◆ **Extracted text**
========================================
I went through the idea, I agree it's reasonable to generalize multifd to
drop the page constraints.  Actually I'm wondering maybe it should be
better that we have a thread pool model for migration, then multifd can be
based on that.

Something like: job submissions, proper locks, notifications, quits,
etc. with a bunch of API to manipulate the thread pool.

And actually.. I just noticed we have. :) See util/thread-pool.c.  I didn't
have closer look, but that looks like something good if we can work on top
(e.g., I don't think we want the bottom halfs..), or refactor to satisfy
all our needs from migration pov.  Not something I'm asking right away, but
maybe we can at least keep an eye on.

> 
> > Rather than introducing MultiFDPages_t into recv side, can we allow pages
> > to be distributed in chunks of (ramblock, start_offset, end_offset) tuples?
> > That'll be much more efficient than per-page.  We don't need page granule
> > here on recv side, we want to load chunks of mem fast.
> >
> > We don't even need page granule on sender side, but since only myself cared
> > about perf.. and obviously the plan is to even drop auto-pause, then VM can
> > be running there, so sender must do that per-page for now.  But now on recv
> > side VM must be stopped before all ram loaded, so there's no such problem.
> > And since we'll introduce new code anyway, IMHO we can decide how to do
> > that even if we want to reuse multifd.
> >
> > Main thread can assign these (ramblock, start_offset, end_offset) jobs to
> > recv threads.  If ramblock is too small (e.g. 1M), assign it anyway to one
> > thread.  If ramblock is >512MB, cut it into slices and feed them to multifd
> > threads one by one.  All the rest can be the same.
> >
> > Would that be better?  I would expect measurable loading speed difference
> > with much larger chunks and with that range-based tuples.
========================================
◆ **Given exercise**
Carry on the multifd migration thread, starting right after its last sentence. The material that comes next has no connection to the multifd migration thread.

◆ **Provided material**
========================================
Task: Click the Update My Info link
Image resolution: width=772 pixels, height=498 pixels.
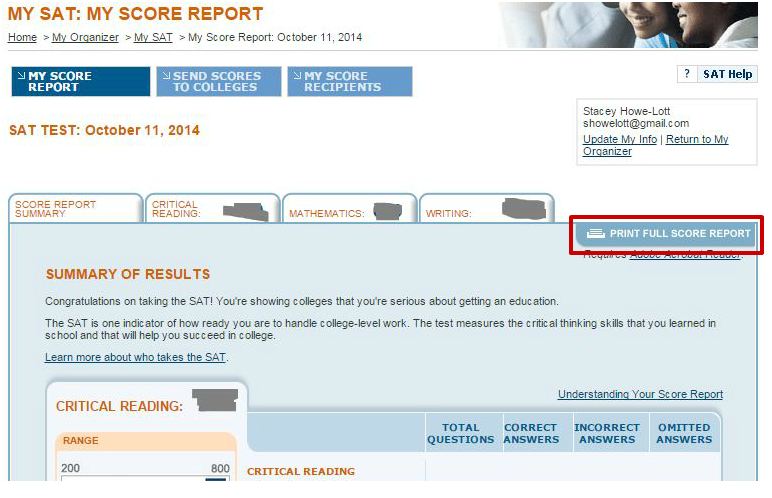Action: (619, 140)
========================================
◆ **Answer to the task**
> 
> I need to check how that would interact with the existing recv_thread
> code. Hopefully there's nothing there preventing us from using a
> different data structure.

Sure, thanks.  Maybe there's a good way to provide a middle ground on both
"less code changes" and "easily maintainable", if that helps on this series
being merged.

What I want to make sure is we don't introduce new complicated logic but
even not doing the job as correct as we can.
Fabiano Rosas Nov. 1, 2023, 5:20 p.m. UTC | #4
Peter Xu <peterx@redhat.com> writes:

> On Tue, Oct 31, 2023 at 08:18:06PM -0300, Fabiano Rosas wrote:
>> Peter Xu <peterx@redhat.com> writes:
>> 
>> > On Mon, Oct 23, 2023 at 05:36:00PM -0300, Fabiano Rosas wrote:
>> >> Currently multifd does not need to have knowledge of pages on the
>> >> receiving side because all the information needed is within the
>> >> packets that come in the stream.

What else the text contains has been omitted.